══ Provided data ══

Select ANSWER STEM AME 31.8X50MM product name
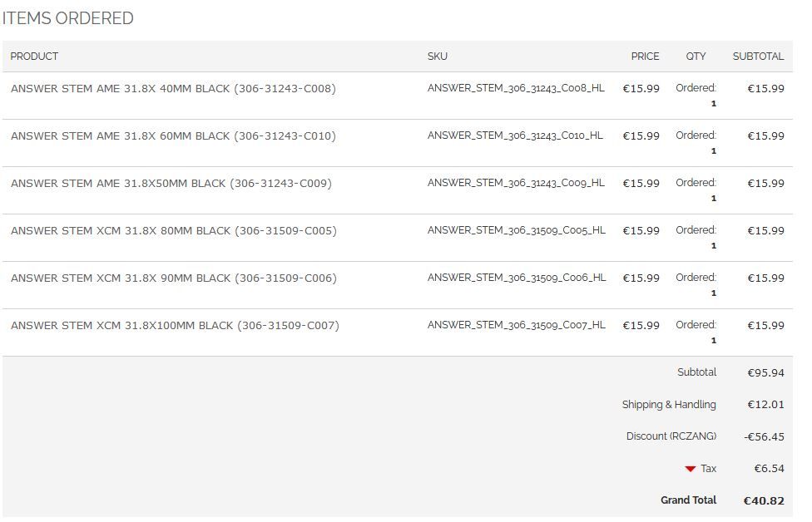The width and height of the screenshot is (812, 522). pos(171,183)
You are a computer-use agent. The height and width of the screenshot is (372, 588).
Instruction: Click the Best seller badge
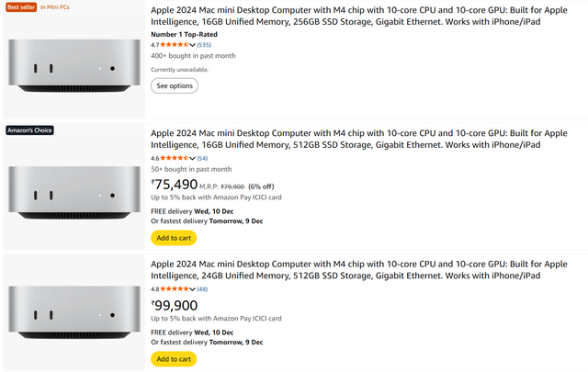tap(20, 7)
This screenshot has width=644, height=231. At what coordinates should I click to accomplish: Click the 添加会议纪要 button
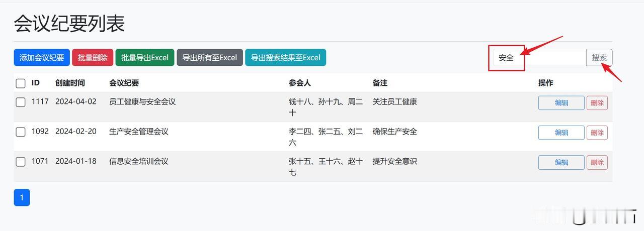click(42, 58)
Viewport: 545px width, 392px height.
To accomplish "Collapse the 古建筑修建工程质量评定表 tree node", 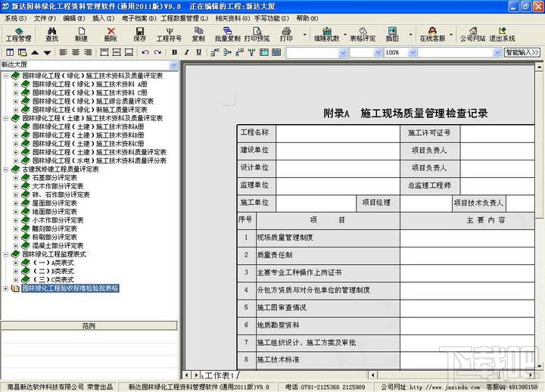I will pos(6,170).
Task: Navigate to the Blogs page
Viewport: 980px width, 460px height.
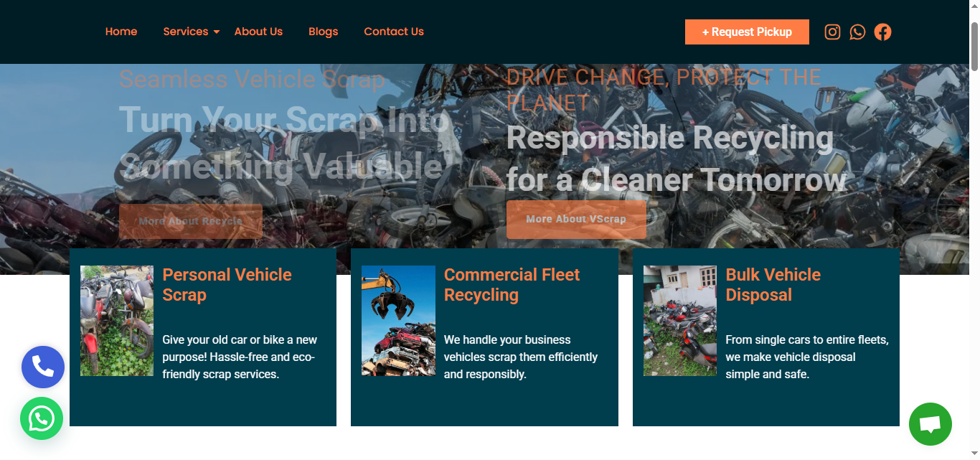Action: coord(323,32)
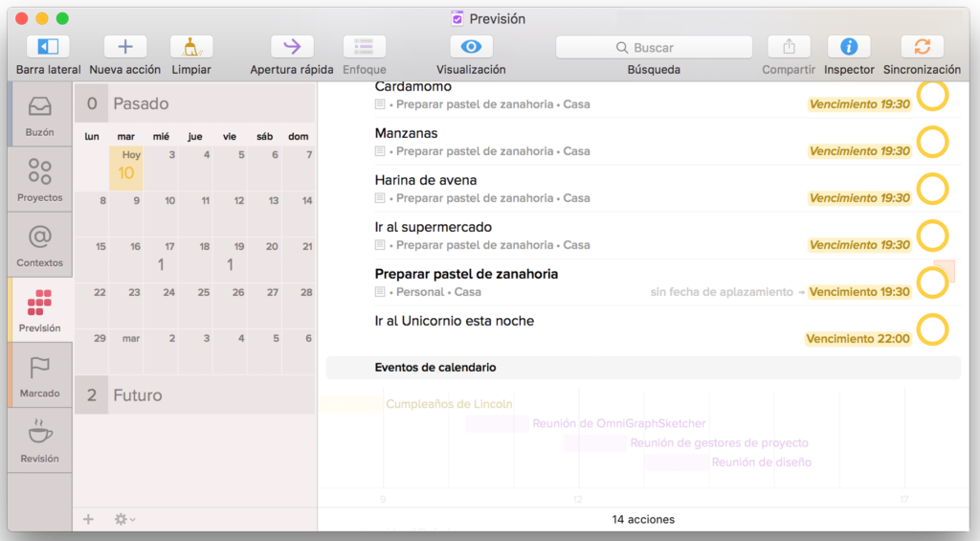Click the Sincronización refresh icon
Viewport: 980px width, 541px height.
pyautogui.click(x=922, y=47)
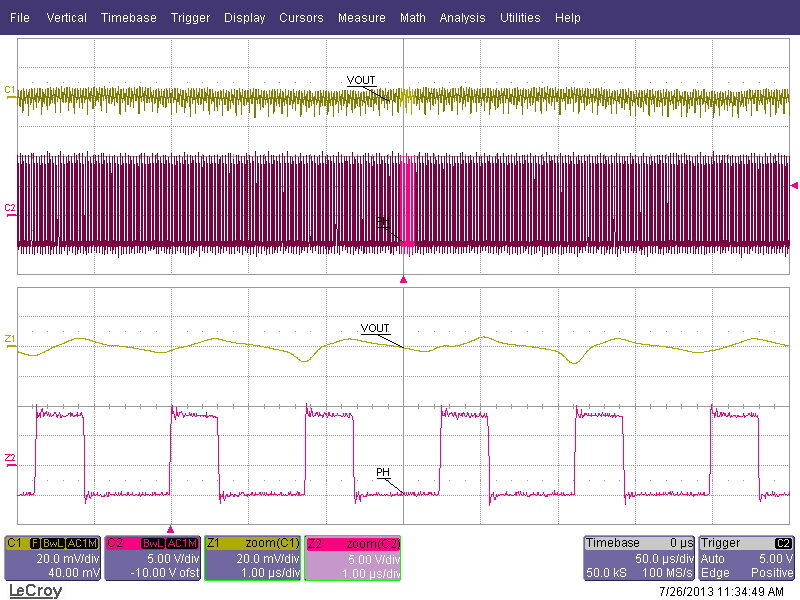Select the Z1 zoom(C1) descriptor box
Viewport: 800px width, 600px height.
[x=252, y=558]
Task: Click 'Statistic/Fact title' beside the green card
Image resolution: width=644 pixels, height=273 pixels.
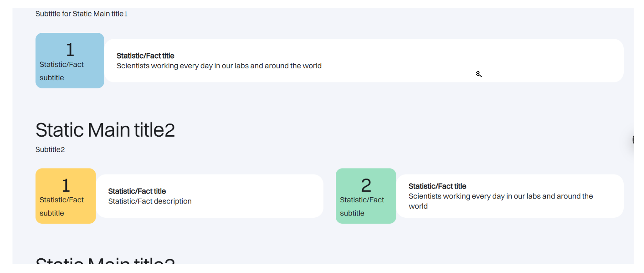Action: 437,186
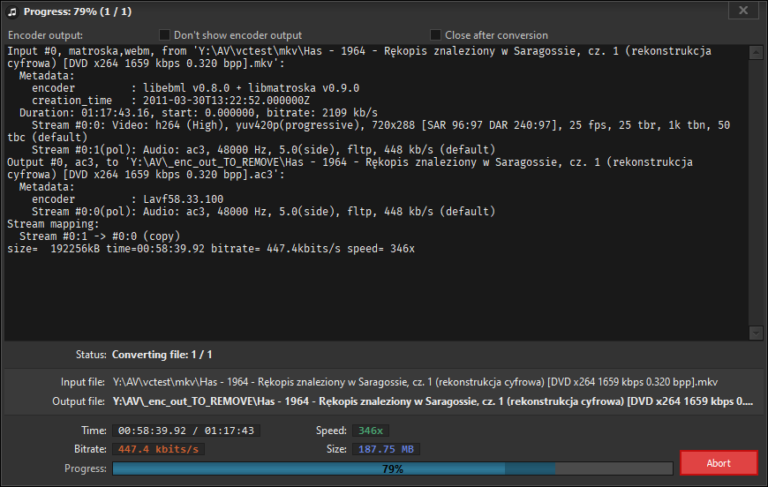This screenshot has height=487, width=768.
Task: Tick the Close after conversion checkbox
Action: tap(435, 34)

═══

• [Exercise details] Give again the lines from the line that contains "Task: Click 'Statistic/Fact" through the last line of the material above, exactly and with both ends included. Omit the pictures.

• [Exercise solution]
Task: Click 'Statistic/Fact title' beside the green card
Image resolution: width=644 pixels, height=273 pixels.
Action: 437,186
This screenshot has height=487, width=768.
Task: Tick the Close after conversion checkbox
Action: tap(435, 34)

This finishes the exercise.